== Source excerpt ==

Monday, June 16, 2008

A Return from Wilting

I love this moment when the old mood snaps and I float to the surface. That first gasp of air is wonderful. Still no oomph to write; but it doesn't matter quite yet. I'll force myself to write another bit of silliness and better things will come.

~

Just to let everyone know, I really don't like peacocks. They truly are beautiful. They are also selfish, greedy, and very, very noisy. There's a cultural park near my parents house, and one week the peacocks started to escape.

Now, I worked at said park in the afternoons. My summer/after school job. Possibly the most visual, in-your-face job I've ever had~ I sold coconuts with straws out of a canoe. My muumuu was white, royal blue, and hot pink. I wore a coconut hat on my head. WITH coconut leaf accouterments shaped like birds sticking up. And flowers.

The best part about it was the canoe was fiberglass painted to look like plastic wood, and the lagoon was only three feet deep. Got the image now?

===
== Collected material ==

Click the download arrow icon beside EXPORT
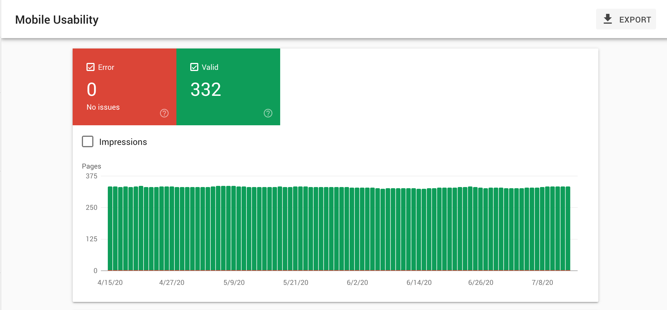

===

• _Set of tasks_
• A. Copy the passage from the blog post word for word, starting with the words "A Return from" and ending after the words "up. And flowers.".
• B. Decide whether each statement agrees with the blog post. Answer yes or no for each, and quote the words of the blog post that settle it.
(i) The writer sold coconuts out of a canoe.
(ii) The lagoon at the park was six feet deep.
(iii) The writer says peacocks are not beautiful.

• _Solution set_
• A.
A Return from Wilting

I love this moment when the old mood snaps and I float to the surface. That first gasp of air is wonderful. Still no oomph to write; but it doesn't matter quite yet. I'll force myself to write another bit of silliness and better things will come.

~

Just to let everyone know, I really don't like peacocks. They truly are beautiful. They are also selfish, greedy, and very, very noisy. There's a cultural park near my parents house, and one week the peacocks started to escape.

Now, I worked at said park in the afternoons. My summer/after school job. Possibly the most visual, in-your-face job I've ever had~ I sold coconuts with straws out of a canoe. My muumuu was white, royal blue, and hot pink. I wore a coconut hat on my head. WITH coconut leaf accouterments shaped like birds sticking up. And flowers.

• B.
(i) Yes: "I sold coconuts with straws out of a canoe."
(ii) No: "the lagoon was only three feet deep."
(iii) No: "They truly are beautiful."